Researchers have found a way to make colors more vivid on an e-reader screen, which could lead to the creation of advanced displays and spawn the development of color e-books.
The researchers at the University of Michigan at Ann Arbor were able to trap narrow beams of light at different lengths, which ultimately reflects as color on a device. The colors remained in place from different viewing angles, and the technology could be applied to e-readers in the future, the researchers said in a statement.
That could lead to a new generation of color e-readers in which sunlight could be used as an ambient light source to display color images, much like existing e-ink displays, the researchers said. The technology could also eliminate the need for backlighting typically found in LCD displays. That could improve battery life of a device, as an LCD is considered the most power-hungry component in an e-reader or tablet.
The researchers were able to display only static images in a demonstration, but are working toward the display of moving color images in the future. The researchers were not immediately available for comment on when the technology would become commercially viable.
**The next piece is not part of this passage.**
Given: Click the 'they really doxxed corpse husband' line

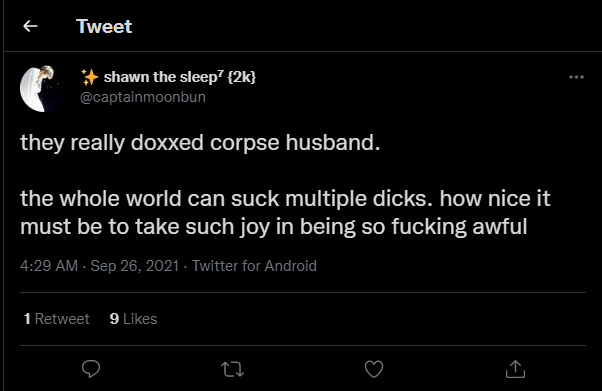Looking at the screenshot, I should pos(200,143).
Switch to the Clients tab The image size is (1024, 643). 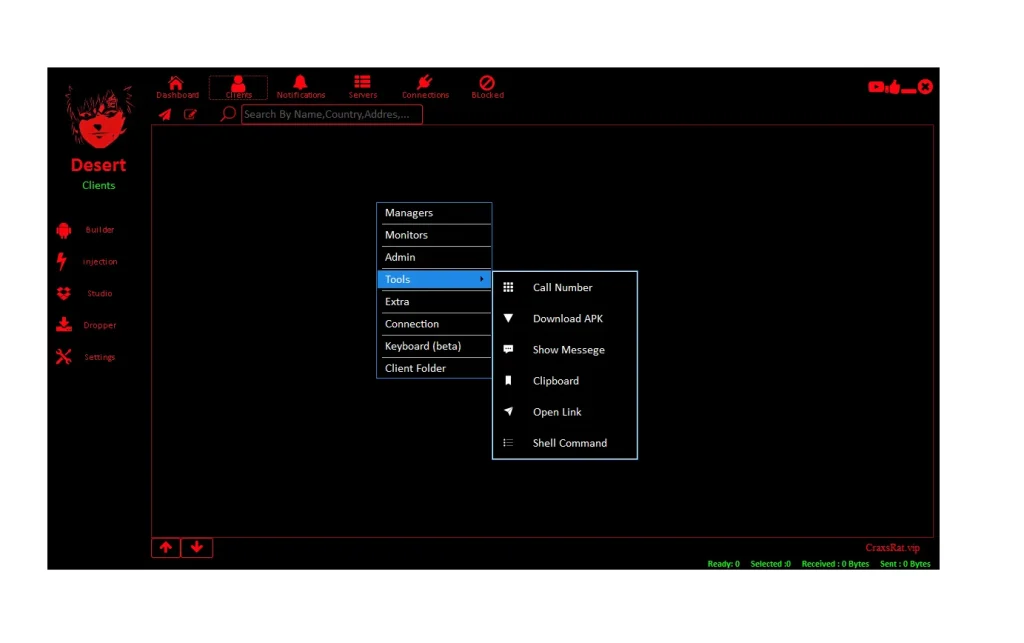[238, 85]
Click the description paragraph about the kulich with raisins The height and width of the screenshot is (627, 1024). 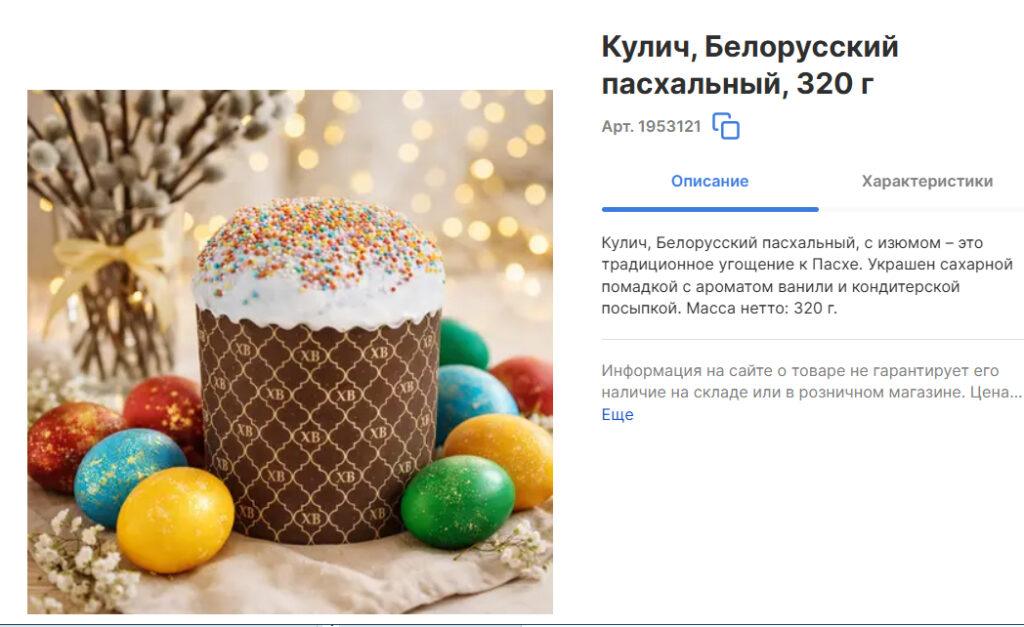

The top e-readers from Amazon and Barnes & Noble today have e-ink screens with grayscale displays, and tablets largely have LCD screens. Technology for e-ink color displays is available in only a handful of products like the Ectaco JetBook Color, but the refresh rates and resolution still don't match LCD screens.
Qualcomm in 2011 introduced Mirasol color display technology, which made it to the Kyobo e-reader. However, Kyobo has been discontinued and Mirasol has failed to find adopters.
Researchers drew inspiration from a peacock tail, which shows different colors when reflecting specific wavelengths of light at specific angles. Mimicking the peacock concept, the researchers applied specific measurements to create slits that would reflect colors.
A 40-nanometer-wide slit reflected cyan, a 60-nm slit reflected magenta, and a 90-nm slit reflected yellow. The light was trapped inside nanoscale metallic grooves and then redirected through the slits placed in different angles.
The researchers created a device to show the trapped light funneled through the slits. The grooves were fabricated and etched in a glass plate with a layer of silver. When light hit the surface, an electric field pulled in specific wavelengths of light and then funneled through the slits.
The research could lead to new reflective display screens that could show consistent colors from different viewing angles, the researchers said.
The research was published in Nature magazine.